__PROBLEM STATEMENT__: Please write out all of the records below word for word, leaving the pictures out of your answer.

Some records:
<<<<

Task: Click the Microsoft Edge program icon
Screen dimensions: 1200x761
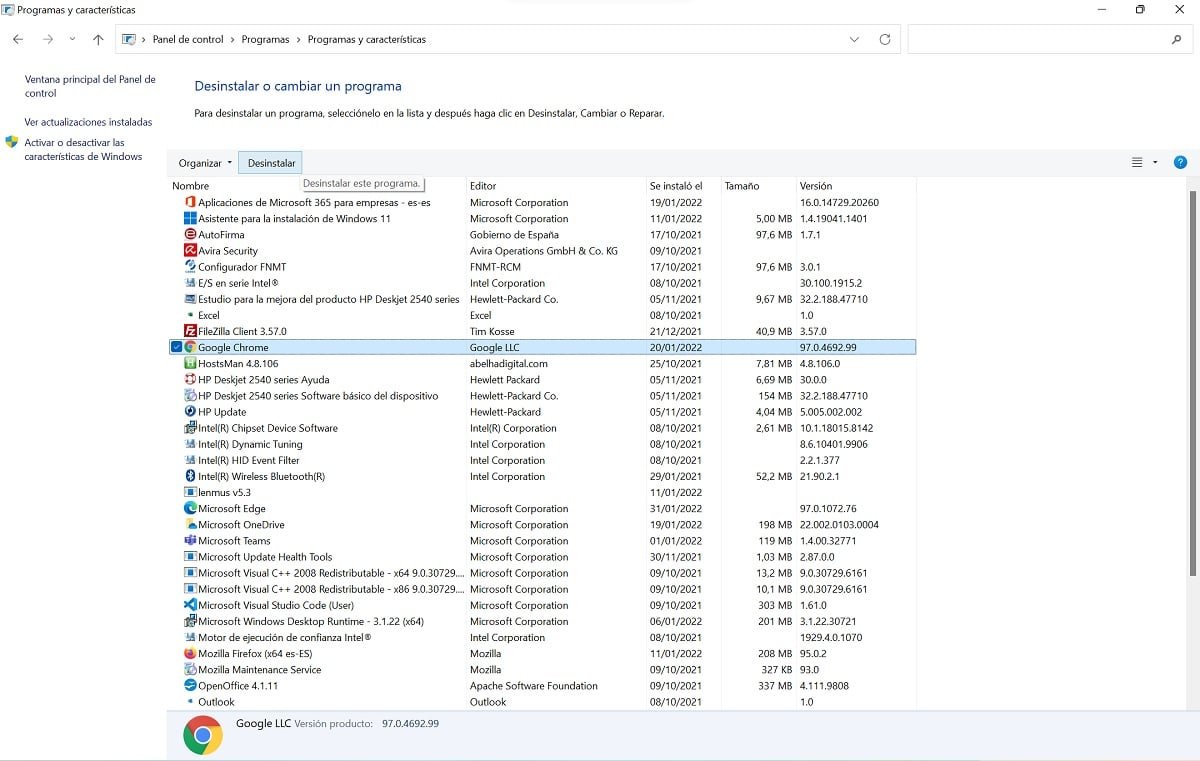Action: (190, 509)
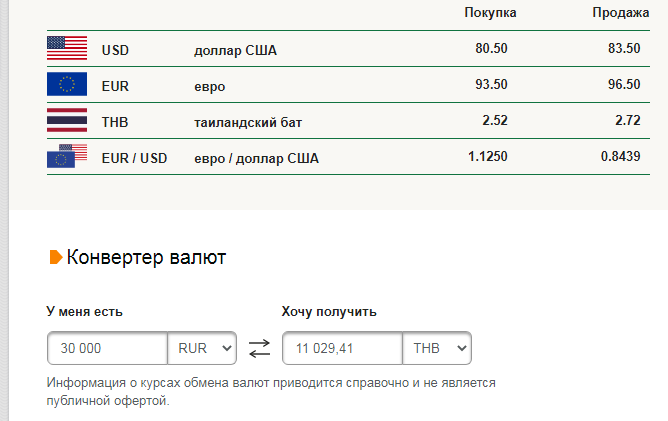Click the Конвертер валют heading
Image resolution: width=668 pixels, height=421 pixels.
tap(146, 257)
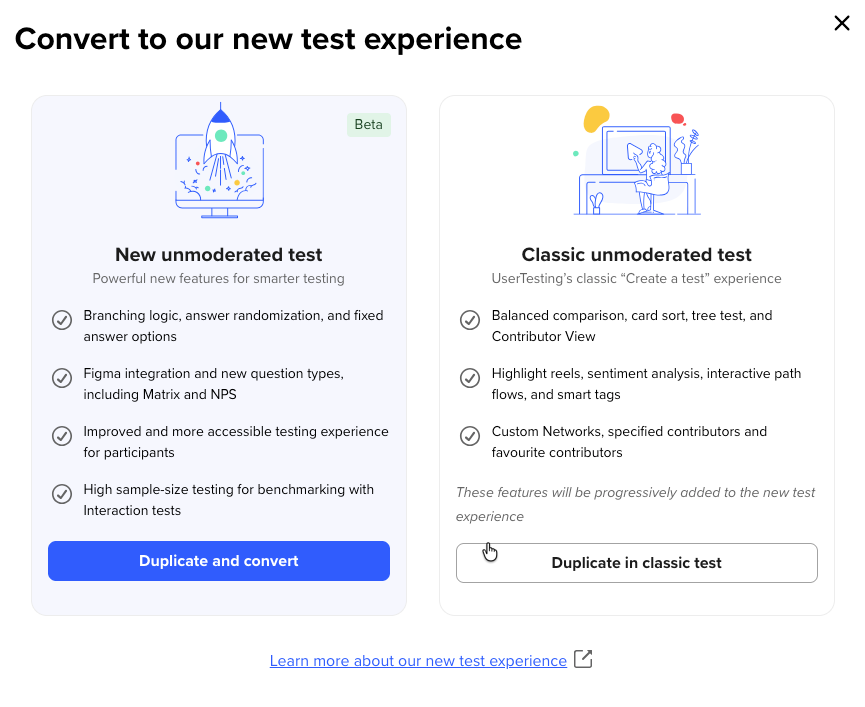Click checkmark beside Balanced comparison feature
The width and height of the screenshot is (865, 707).
click(x=470, y=321)
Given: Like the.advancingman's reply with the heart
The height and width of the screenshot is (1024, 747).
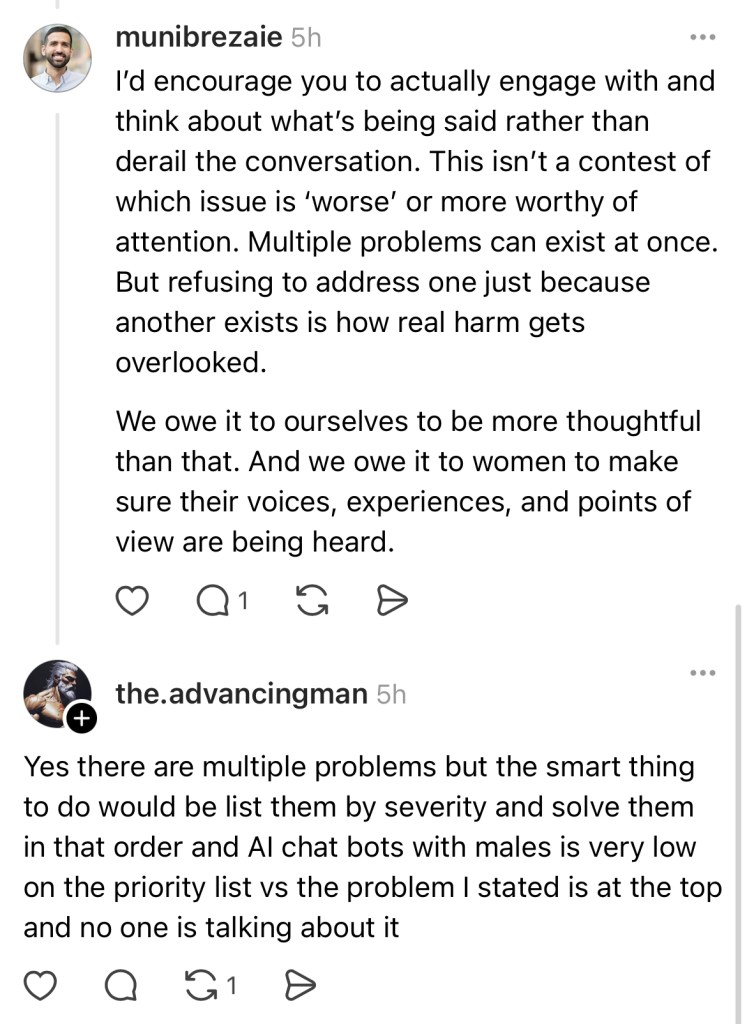Looking at the screenshot, I should coord(39,986).
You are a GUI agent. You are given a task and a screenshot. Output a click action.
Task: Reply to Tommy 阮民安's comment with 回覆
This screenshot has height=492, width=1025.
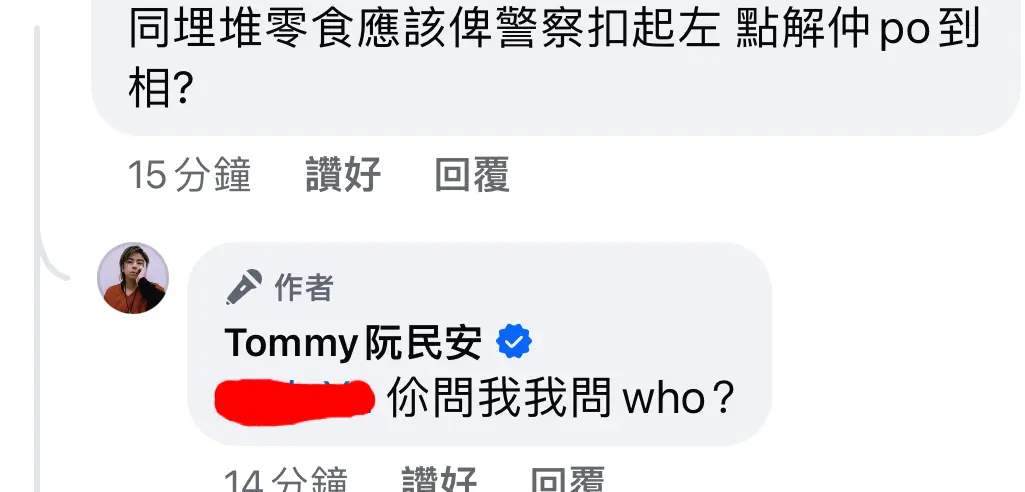pos(567,480)
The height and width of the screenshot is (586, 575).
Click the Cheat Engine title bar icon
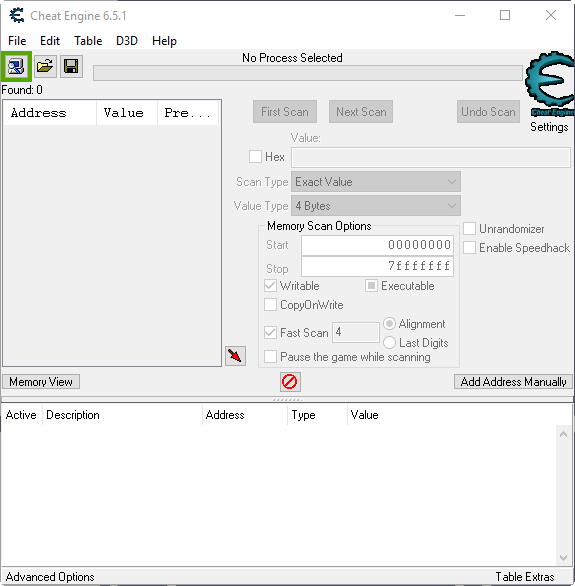click(x=17, y=16)
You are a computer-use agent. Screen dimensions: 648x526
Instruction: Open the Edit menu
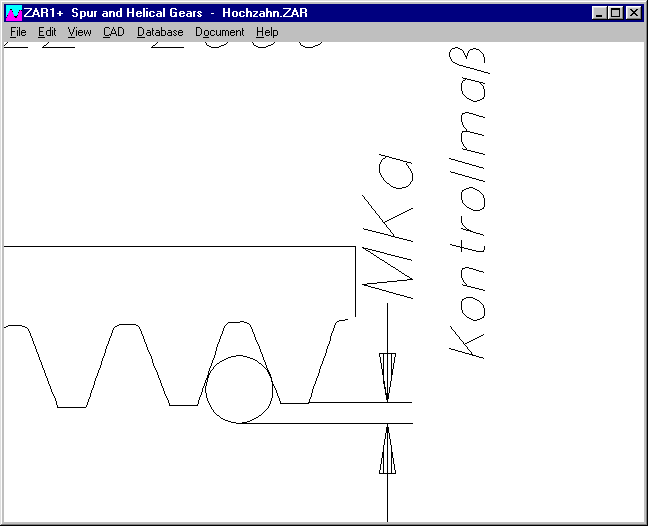click(47, 32)
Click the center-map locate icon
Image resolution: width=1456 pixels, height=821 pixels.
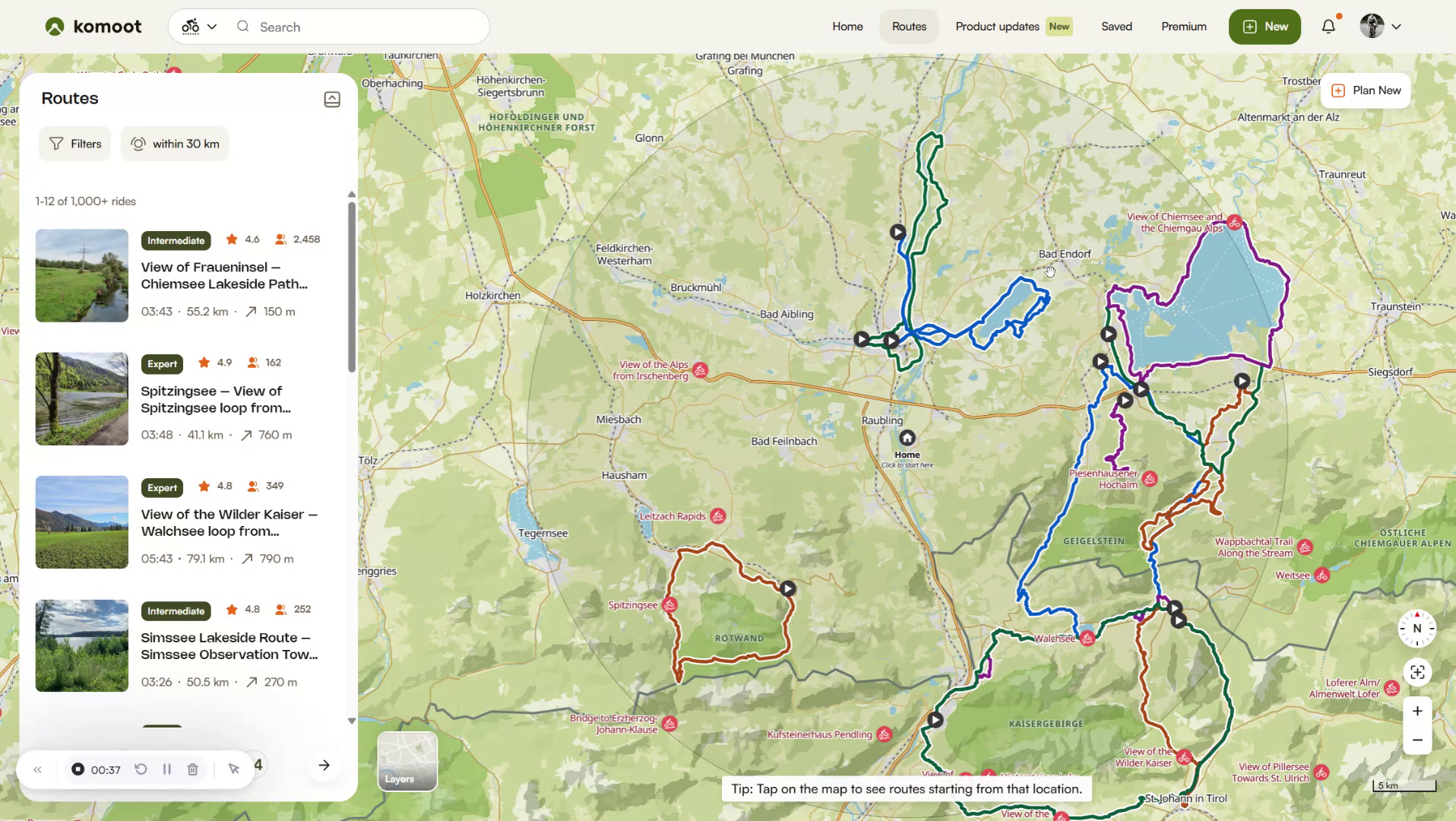click(1416, 672)
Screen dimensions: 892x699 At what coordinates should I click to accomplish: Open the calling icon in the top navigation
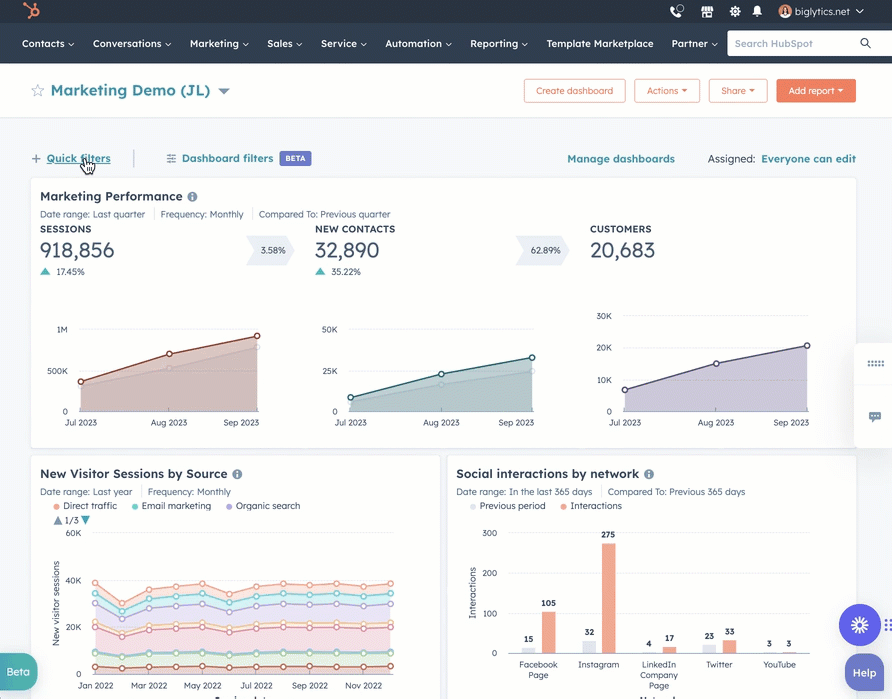[676, 11]
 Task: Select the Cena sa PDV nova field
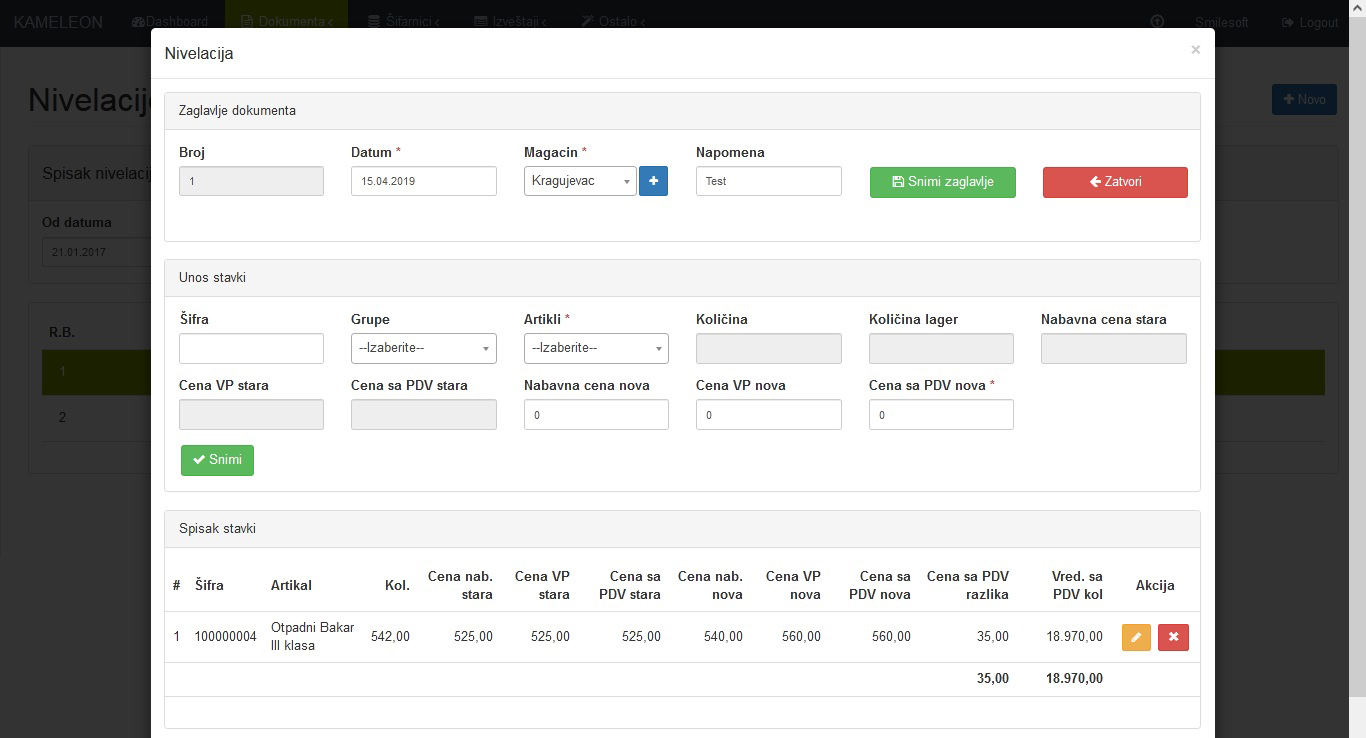click(x=940, y=415)
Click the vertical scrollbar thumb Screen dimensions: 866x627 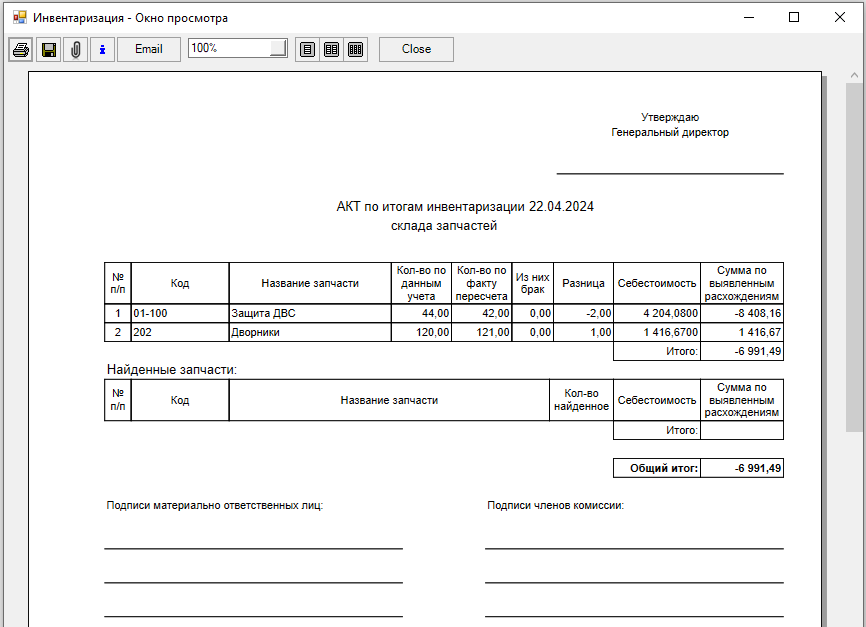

>>>>

__EXPECTED ANSWER__:
Task: Click the Microsoft Edge program icon
Screen dimensions: 1200x761
Action: (190, 509)
Click the Конвертер валют heading
Image resolution: width=668 pixels, height=421 pixels.
tap(146, 257)
Click checkmark beside Balanced comparison feature
The width and height of the screenshot is (865, 707).
click(x=470, y=321)
Given: Like the.advancingman's reply with the heart
The height and width of the screenshot is (1024, 747).
Looking at the screenshot, I should coord(39,986).
You are a GUI agent. You are given a task and a screenshot. Output a click action.
Task: Reply to Tommy 阮民安's comment with 回覆
This screenshot has height=492, width=1025.
pos(567,480)
The height and width of the screenshot is (586, 575).
Click the Cheat Engine title bar icon
click(x=17, y=16)
You are a computer-use agent. Screen dimensions: 648x526
Instruction: Open the Edit menu
click(47, 32)
Click the center-map locate icon
Image resolution: width=1456 pixels, height=821 pixels.
click(1416, 672)
Screen dimensions: 892x699 At what coordinates should I click to accomplish: Open the calling icon in the top navigation
[676, 11]
 Task: Select the Cena sa PDV nova field
click(x=940, y=415)
Click the vertical scrollbar thumb Screen dimensions: 866x627 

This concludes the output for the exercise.